CMS Plans to Consolidate EHR, Value-Based Payments Under New MACRA Rule

Bridget M. Kuehn
Search for other papers by Bridget M. Kuehn in
Current site
Google Scholar
Full access

Physicians will have more flexibility to choose quality indicators and less restrictive electronic health record requirements under a streamlined value-based payment system proposed by the Centers for Medicare & Medicaid Services (CMS) in April.

The Medicare Access and CHIP Reauthorization Act of 2015 (MACRA) passed in spring 2015 repealed the Sustainable Growth Rate formula Congress had used to establish Medicare payments for physicians and accelerated CMS’s shift toward value-based payments. Now, a proposed rule published in the Federal Register on April 27, 2016, gives physicians a first look at how these value-based payments could be structured. The rule outlines the agency’s plans to consolidate the patchwork of programs currently used to reward physicians for efficient and high-quality care. It is the first step toward implementing the changes, and the agency will accept comments on the rule until June 27 (

Under the proposed rule, the Physician Quality Reporting System, the Value Modifier Program, and the Medicare Electronic Health Record (EHR) Incentive Program and alternative payment models like Accountable Care Organizations (ACOs) would all be streamlined into the Quality Payment Program. Physicians could choose to participate via 2 tracks: the Merit-based Incentive Payment System (MIPS) or Advanced Alternative Payment Models (APM).

“By proposing a flexible, rather than a one-size-fits-all program, we are attempting to reflect how doctors and other clinicians deliver care and give them the opportunity to participate in a way that is best for them, their practice, and their patients, ” said Patrick Conway, MD, MSc, CMS acting principal deputy administrator and chief medical officer.

Physicians who choose the MIPS track will receive a score that would help determine their reimbursements. Half the score would be based on 6 quality measures chosen by the physician. An additional 25% of the score will be based on the physician’s use of technology. Again, physicians will be able to choose from a menu of options that are intended to boost information sharing. Practice improvements such as care coordination, patient engagement, or patient safety efforts will account for 15% of the score. Cost as judged by Medicare claims and adjusted by specialty will account for the final 10% of the score. The first scores will be assigned in 2017 and will influence 2019 CMS payments.

“Our initial review suggests that CMS has been listening to physicians’ concerns,” said Steven J. Stack, MD, president of the American Medical Association in a statement. “In particular, it appears that CMS has made significant improvements by recasting the EHR Meaningful Use program and by reducing quality reporting burdens.”

For nephrologists, the “devil may be in the details” of the more than 900-page rule, which may take some time to fully understand, said John R. Sedor, MD, FASN, chair of the American Society of Nephrology’s Public Policy Board and a nephrologist at MetroHealth in Cleveland, Ohio. Still, Sedor also sees the shift away from fee-for-service as an opportunity for nephrologists to help develop new care models that better meet their patients’ needs.

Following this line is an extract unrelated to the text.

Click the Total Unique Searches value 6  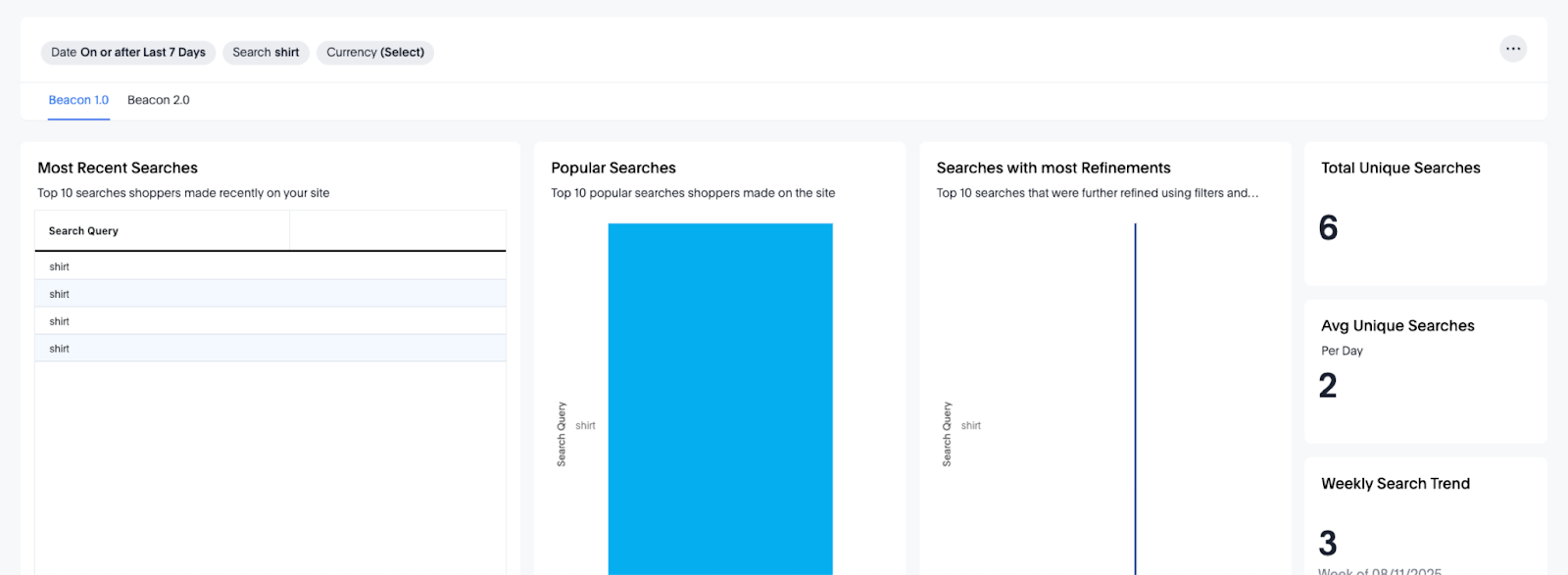[1328, 228]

“We’re going to have to really use this to think about what we want to do as kidney doctors,” Sedor said. “We’ve been very dialysis-centric because of the previous reimbursement models. We need to reconnect with our roots where we take care of patients with complex disease or multiple diseases and try and work them through various transitions in care.”

Physicians who meet CMS’s criteria for participation in APMs would be exempt from the MIPS reporting requirements and be eligible for bonus payments. But not all organizations participating in APMs would qualify as “advanced.” Only models in which clinicians accept some financial risk would qualify. For example, the Comprehensive ESRD Care (CEC) Initiative track for large dialysis organizations would qualify as an advanced APM, because its participants do assume a sufficient level of financial risk based on their performance, according to Rachel Meyer, Associate Director of Policy and Government Affairs at ASN.

But the small dialysis organizations participating in the CEC Initiative would not qualify because they don’t assume a large enough risk. These small CECs would have to participate in MIPS, but they would get a more favorable score than physicians who are not participating in any type of APM, Meyer noted.

“Clearly, CMS wants to drive physicians into risk-based models,” said Sedor.

Still, Sedor sees an opportunity for nephrologists to play a bigger role in managing medically complicated kidney patients within these models.

“It gives us an opportunity to try and influence how APMs are implemented and what the role of specialists will be in them,” Sedor said.